Real science rarely involves tearing down the Temple. It's usually more like adding a new wing and a jacuzzi and updating some of the wiring.
Ah, it seems while everyone is willing to pay lip service to the fallibility of science, that fallibility always seems to lie with some other sucker's theory; mine is solid as the Rock of Gibraltar, thank you very much.
Who knows, E=mc2 might survive unscathed until the universe suffers the heat death, and folks in the 32nd century will be praising the uncommon prescience of their barbaric forebears. Your take on these matters is a lot more sanguine than my own, BiV; perhaps just a reflection of my own curmudgeonly nature.
Three things to say though:
1. My layman's understanding is that relativity is
already known to be inadequate; as far as I understand, Einsteinian relativity is quite incompatible with quantum physics, yielding wildly inaccurate results at the level of subatomic phenomena. Perhaps the physicists among us can help with clarification. Does e=mc2 hold at the quantum level? If not, it's false.

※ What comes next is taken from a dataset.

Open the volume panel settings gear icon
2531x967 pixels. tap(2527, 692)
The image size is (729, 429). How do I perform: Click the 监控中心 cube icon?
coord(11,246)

(No use arguing it's "right sometimes" -- reminds me of when I asked one of my EFL students "Is your car reliable?" and he replied "sometimes". To be reliable sometimes is to be unreliable, and for an equation to be right sometimes is for that equation to be false.)
2. It's conceivable e=mc2 will survive, but may suffer the same fate as f=ma, i.e., the equation is retained, but is no longer regarded as true
tout court. Everything you've said about e=mc2 above ("
measured and confirmed over and over again", etc), BiV, might equally well have applied to f=ma... and look what happened to
that. Seems to me your confidence in the immortality of e=mc2 is something of an article of faith.
3. It's also possible that our conceptual/theoretical apparatus will undergo a radical upheaval, and rather than us coming to regard e=mc2 as false (but still
truth evaluable nevertheless), it will simply become irrelevant,
not even a candidate for truth or falsity -- a bit like the old nugget in the philosophy of language "the present king of France is bald". Hey wait! There is no present king of France. And there is no aether, caloric fluid, or phlogiston.
Are these scenarios likely? I really couldn't say, and, I daresay, neither could you (show us your calculations otherwise). None, though, are particularly rare in the history of science. All have precedents.